The vast majority of the plastic manufactured throughout the world never gets recycled. Most ends up in landfills or incinerators. What is not buried or burned gets dumped in the middle of nowhere or ends up in the water. So what’s the solution? Some believe it is recycling. But recycling alone will not eliminate plastic waste.
Plastic is a fantastic material with so many uses that it is almost hard to fathom. Just look around your home or office. Chances are you cannot count the number of things you’ll find that either contain plastic or are made entirely from it. The truth is that modern society is permeated by plastic. It is saturated with plastic, if you will.
There are those who believe the world is facing a genuine plastic crisis. There are others who don’t believe plastic waste is a big problem. Unfortunately, the debate has become politicized – just like almost everything else that makes the news. Equally unfortunate is that politics are driving decisions.
1. Recyclers Are Not the Problem
A recent article published on the GreenBiz website looks at how the corporate world is addressing the plastic crisis.
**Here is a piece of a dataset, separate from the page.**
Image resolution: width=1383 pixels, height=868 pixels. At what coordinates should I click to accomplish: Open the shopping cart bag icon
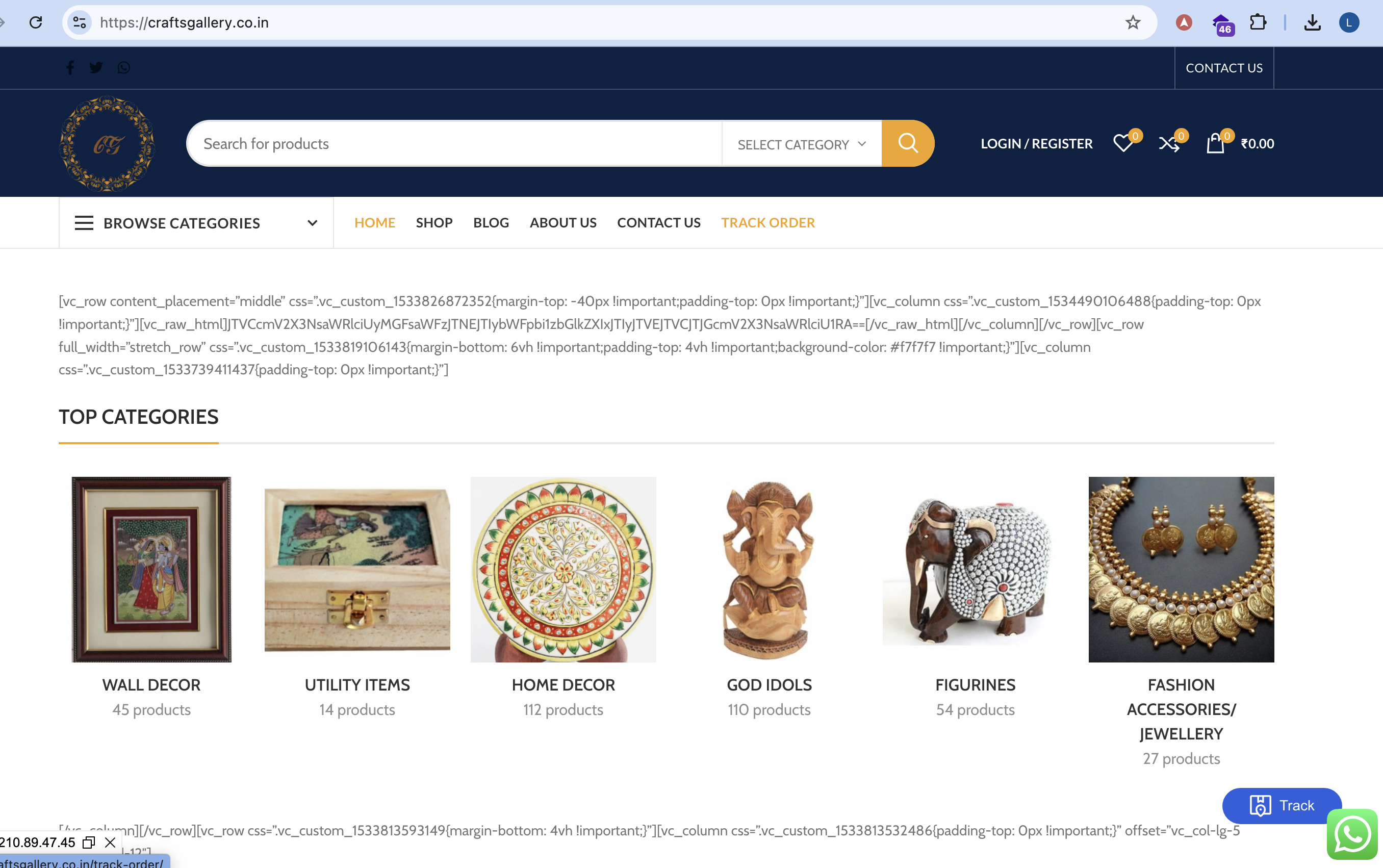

There are also mentions of government efforts to reduce plastic waste. And of course, the piece references data that seems to suggest the world is doomed to utter collapse if plastic waste isn’t dealt with.
All sensationalism aside, the piece also mentions efforts by large corporations to put pressure on the recycling sector. The piece outright states that “consumer products giants such as Coca-Cola, Nestle and Colgate-Palmolive are exerting pressure on recyclers to up their game.”
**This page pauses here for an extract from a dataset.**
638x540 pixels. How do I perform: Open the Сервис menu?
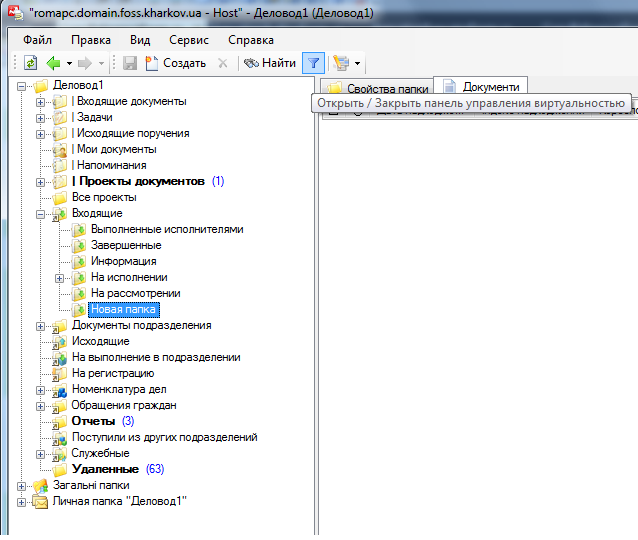(189, 40)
The implication of that statement is that recyclers are the problem. The sentiment is one of the recycling industry not doing a good enough job at keeping plastic out of the waste stream. Nothing could be further from the truth. But that is not the half of it. Those same corporations have a responsibility as well. They need to stop producing so much plastic.
2. It’s a Money Thing
The reality of the matter is that the entire plastic waste issue is a money thing. Why don’t recyclers do more to capture post-consumer plastics? Because they cannot make a profit doing so. Recycling is a business. And if a company cannot make money, it’s not going to try. Recyclers are not going to willingly lose money in order to solve the post-consumer plastic problem.
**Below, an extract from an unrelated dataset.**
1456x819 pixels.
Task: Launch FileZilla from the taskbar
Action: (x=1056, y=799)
Likewise, giant corporations rely on consumer plastics for everything from packaging to manufacturing. They do so because it makes financial sense. It is cheaper to produce plastic food packaging than to go with non-plastic materials. It is cheaper to make a cell phone case from plastic compared to metal or some other material.
Recyclers do a fine job where they can do so profitably. Tennessee-based Seraphim Plastics is an excellent example. They are one of many companies throughout the U.S. that recycle scrap plastic obtained from manufacturers, industrial producers, and so on. The scrap plastic they buy is turned into regrind and then sold back to manufacturers. Their business is profitable, efficient, and effective.
3. Pointing Fingers Doesn’t Help
If the world truly is facing a plastic waste crisis, pointing fingers is not going to help. Claiming that recyclers are not working hard enough is not only disingenuous, but it also purposely deflects from the fact that we voluntarily produce tons of plastic because it is cheap and convenient.
Recycling alone will not solve the plastic problem. If there is truly a problem that we genuinely hope to solve, we also have to stop making so much plastic. Otherwise, no amount of recycling will ever make a dent in the waste stream.